+++ Exercise text

Then, as now, change comes slowly in the state’s prison system.

In his 1988 book All Rise: Memoirs of a Mississippi Federal Judge, the late U.S. District Judge William C. Keady recounted his long involvement in efforts to reform the Mississippi prison system from the measured view of a veteran federal judge.

“The court found that the physical facilities were in such condition as to be unfit for human habitation, that racial discrimination was practiced by the penal authorities in the assignment of inmates, that the medical staff and hospital facilities available to penitentiary inmates were far less than minimal, and that the inmates, under the protection of few free-world personnel, had to work under guns placed in the hands of other inmates who were trusties.”

Rising crime and the rising perceptions of crime and declining public safety gave birth – nationally and in Mississippi – to legislation that had unintended consequences.

In 1995, Mississippi lawmakers followed national trends in attempting to “get tough on crime.” But in doing so, the lawmakers also dramatically increased the state’s prison population and therefore the operating costs of the state prison system.

The Legislature adopted the so-called “85 percent rule” which mandated that all state convicts must serve at least 85 percent of their sentences before being eligible for parole. Mississippi’s law sharply contrasted with other states, where the 85 percent rule applied only to violent offenders.

++++++

- Problems to work on -
1. Answer these questions about the text on Mississippi's prison system.
(a) In what year was the book All Rise published?
(b) In what year did Mississippi lawmakers follow national trends in attempting to "get tough on crime"?
(c) Under the "85 percent rule," how much of their sentences did state convicts have to serve before becoming eligible for parole?
2. Rewrite the text on Mississippi's prison system from "The Legislature adopted" up to and including "to violent offenders.", and replace "parole" with "release".

+++ Information shown

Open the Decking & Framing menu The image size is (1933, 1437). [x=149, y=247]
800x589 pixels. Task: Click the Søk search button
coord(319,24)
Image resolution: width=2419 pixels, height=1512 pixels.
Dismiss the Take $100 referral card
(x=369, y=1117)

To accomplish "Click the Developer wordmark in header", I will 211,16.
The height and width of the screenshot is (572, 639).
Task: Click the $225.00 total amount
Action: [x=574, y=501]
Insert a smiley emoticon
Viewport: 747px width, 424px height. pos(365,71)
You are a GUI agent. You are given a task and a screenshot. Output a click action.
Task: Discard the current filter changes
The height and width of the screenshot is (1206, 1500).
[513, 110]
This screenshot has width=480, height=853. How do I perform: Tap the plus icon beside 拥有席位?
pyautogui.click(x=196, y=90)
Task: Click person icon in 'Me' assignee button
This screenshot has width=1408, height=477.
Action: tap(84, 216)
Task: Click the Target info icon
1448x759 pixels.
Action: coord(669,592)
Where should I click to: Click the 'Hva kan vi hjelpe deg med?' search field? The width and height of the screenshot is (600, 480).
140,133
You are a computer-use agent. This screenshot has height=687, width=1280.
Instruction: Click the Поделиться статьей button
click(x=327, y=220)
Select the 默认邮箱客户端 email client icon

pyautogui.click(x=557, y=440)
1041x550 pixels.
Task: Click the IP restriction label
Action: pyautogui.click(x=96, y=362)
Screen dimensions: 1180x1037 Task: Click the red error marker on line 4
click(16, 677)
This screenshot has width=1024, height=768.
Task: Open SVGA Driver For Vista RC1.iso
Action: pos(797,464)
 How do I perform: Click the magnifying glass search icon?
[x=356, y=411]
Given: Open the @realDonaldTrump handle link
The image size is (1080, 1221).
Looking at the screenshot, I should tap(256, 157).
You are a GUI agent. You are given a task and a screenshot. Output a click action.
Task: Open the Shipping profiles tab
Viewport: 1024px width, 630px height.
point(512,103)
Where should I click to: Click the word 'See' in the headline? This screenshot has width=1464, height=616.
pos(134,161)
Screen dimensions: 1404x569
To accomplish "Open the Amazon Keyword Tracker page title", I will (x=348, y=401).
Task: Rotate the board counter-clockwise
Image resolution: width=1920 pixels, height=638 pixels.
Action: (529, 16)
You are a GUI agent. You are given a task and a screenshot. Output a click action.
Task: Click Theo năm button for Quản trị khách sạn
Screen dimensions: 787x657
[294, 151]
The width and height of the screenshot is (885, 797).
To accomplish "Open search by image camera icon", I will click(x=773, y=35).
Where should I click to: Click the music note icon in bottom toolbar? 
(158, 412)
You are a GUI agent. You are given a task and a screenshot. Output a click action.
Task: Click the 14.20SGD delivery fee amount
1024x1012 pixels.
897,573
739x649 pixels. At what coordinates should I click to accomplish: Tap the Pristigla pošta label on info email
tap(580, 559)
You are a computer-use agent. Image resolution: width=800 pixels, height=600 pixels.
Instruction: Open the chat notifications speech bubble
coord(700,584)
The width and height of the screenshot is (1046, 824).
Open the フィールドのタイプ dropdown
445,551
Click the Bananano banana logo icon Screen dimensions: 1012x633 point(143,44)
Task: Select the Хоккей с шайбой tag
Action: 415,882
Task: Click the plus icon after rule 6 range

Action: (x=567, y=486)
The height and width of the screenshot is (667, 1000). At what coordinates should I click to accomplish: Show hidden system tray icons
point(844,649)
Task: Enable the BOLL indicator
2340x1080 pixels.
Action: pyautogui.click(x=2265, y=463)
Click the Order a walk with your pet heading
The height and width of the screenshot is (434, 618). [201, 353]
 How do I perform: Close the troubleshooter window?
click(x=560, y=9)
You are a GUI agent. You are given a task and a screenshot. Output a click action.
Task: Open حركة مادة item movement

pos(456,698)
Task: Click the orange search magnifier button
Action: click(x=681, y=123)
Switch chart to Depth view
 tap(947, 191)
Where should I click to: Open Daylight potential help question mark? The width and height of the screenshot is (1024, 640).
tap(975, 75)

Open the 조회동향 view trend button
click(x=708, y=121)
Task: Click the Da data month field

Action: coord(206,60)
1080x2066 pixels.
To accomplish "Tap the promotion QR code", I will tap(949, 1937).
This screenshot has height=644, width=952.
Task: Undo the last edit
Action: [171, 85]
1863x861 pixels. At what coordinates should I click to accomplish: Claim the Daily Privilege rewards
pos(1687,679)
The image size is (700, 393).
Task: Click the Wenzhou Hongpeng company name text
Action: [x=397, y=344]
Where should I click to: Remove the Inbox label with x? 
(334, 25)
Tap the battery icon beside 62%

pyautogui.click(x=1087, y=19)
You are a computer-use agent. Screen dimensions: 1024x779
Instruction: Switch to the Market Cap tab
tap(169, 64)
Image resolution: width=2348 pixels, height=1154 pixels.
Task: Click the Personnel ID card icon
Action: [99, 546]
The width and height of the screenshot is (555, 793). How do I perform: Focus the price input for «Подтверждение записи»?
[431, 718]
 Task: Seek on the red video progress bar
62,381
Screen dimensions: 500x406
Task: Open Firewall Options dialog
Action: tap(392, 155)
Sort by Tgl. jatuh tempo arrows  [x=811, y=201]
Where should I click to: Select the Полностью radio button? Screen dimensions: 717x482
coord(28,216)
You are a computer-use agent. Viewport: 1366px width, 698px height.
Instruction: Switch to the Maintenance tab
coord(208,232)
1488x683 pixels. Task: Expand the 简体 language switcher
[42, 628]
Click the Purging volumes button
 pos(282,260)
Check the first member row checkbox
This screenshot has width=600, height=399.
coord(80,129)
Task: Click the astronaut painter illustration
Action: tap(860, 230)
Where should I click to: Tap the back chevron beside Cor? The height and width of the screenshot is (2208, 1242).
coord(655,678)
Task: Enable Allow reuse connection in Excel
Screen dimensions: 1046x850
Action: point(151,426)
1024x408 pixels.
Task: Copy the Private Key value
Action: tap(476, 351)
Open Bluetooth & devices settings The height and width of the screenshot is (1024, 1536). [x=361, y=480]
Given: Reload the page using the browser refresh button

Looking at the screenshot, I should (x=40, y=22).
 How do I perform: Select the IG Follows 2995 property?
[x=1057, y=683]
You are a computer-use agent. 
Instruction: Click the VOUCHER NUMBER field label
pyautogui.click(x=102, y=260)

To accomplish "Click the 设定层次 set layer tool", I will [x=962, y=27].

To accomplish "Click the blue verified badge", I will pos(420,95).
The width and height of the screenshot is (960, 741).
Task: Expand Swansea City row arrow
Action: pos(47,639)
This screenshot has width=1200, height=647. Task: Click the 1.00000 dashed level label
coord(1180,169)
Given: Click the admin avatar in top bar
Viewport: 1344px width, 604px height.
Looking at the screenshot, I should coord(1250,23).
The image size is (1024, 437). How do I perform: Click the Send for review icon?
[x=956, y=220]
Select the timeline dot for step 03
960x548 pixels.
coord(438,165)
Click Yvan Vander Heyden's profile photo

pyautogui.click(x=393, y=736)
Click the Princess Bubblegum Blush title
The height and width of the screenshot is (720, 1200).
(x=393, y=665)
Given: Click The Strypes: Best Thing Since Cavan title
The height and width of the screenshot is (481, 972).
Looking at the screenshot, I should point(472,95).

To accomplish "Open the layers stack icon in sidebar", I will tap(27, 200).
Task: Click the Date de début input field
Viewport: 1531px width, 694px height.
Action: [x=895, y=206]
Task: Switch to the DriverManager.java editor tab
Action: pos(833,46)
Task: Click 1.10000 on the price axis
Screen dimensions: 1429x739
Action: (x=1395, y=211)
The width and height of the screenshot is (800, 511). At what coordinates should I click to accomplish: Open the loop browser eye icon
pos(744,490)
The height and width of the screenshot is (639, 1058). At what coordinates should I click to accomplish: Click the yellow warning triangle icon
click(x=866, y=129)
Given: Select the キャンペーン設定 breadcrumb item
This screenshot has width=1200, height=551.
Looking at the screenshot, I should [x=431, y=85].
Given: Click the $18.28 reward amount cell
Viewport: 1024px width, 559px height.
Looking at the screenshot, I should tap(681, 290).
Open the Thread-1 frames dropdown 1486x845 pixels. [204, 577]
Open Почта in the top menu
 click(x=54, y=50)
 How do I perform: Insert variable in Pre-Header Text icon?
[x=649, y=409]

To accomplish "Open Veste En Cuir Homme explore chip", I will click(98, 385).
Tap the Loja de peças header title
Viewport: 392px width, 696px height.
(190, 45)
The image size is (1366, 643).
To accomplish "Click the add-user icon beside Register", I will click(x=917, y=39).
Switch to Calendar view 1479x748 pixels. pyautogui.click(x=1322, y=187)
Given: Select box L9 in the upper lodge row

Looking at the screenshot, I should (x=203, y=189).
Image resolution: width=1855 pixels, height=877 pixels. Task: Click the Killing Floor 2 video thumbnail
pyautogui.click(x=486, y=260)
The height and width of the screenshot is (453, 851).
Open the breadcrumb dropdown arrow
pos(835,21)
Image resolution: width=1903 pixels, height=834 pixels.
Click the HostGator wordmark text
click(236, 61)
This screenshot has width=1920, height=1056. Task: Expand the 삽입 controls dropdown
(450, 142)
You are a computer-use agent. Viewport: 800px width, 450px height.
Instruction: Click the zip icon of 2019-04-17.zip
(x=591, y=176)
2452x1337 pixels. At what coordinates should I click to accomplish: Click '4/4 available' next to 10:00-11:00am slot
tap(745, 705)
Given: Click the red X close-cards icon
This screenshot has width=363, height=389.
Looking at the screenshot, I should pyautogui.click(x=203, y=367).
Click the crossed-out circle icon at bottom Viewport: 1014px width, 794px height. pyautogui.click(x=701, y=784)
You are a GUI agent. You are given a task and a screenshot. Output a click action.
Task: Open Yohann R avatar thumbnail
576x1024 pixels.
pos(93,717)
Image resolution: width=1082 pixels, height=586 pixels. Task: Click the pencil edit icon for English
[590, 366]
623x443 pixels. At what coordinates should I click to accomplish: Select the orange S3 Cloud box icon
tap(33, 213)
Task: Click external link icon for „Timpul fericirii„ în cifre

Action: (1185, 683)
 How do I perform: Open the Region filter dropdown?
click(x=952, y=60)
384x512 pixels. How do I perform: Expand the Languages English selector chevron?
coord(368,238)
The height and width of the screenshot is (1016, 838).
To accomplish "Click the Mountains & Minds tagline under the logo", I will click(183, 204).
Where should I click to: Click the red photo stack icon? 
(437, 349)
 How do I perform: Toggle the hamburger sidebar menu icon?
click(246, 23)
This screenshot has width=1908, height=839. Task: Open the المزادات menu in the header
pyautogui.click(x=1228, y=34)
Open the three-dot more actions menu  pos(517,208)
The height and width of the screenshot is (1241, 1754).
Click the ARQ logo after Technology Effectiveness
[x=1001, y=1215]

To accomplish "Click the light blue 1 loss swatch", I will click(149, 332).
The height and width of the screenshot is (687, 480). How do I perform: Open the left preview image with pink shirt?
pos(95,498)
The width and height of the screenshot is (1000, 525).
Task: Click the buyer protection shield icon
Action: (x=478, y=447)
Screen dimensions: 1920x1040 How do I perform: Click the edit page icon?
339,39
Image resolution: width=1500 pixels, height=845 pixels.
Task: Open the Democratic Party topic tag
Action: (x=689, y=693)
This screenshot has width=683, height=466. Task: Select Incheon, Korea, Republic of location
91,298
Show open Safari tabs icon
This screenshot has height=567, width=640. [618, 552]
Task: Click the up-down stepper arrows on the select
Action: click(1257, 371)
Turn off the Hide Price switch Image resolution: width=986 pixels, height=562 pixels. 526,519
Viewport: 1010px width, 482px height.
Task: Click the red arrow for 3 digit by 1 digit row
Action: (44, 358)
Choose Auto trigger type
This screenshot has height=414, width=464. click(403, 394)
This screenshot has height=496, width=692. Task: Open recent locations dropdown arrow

++++++

- Solutions to the tasks -
1.
(a) 1988
(b) 1995
(c) At least 85 percent

2.
The Legislature adopted the so-called “85 percent rule” which mandated that all state convicts must serve at least 85 percent of their sentences before being eligible for release. Mississippi’s law sharply contrasted with other states, where the 85 percent rule applied only to violent offenders.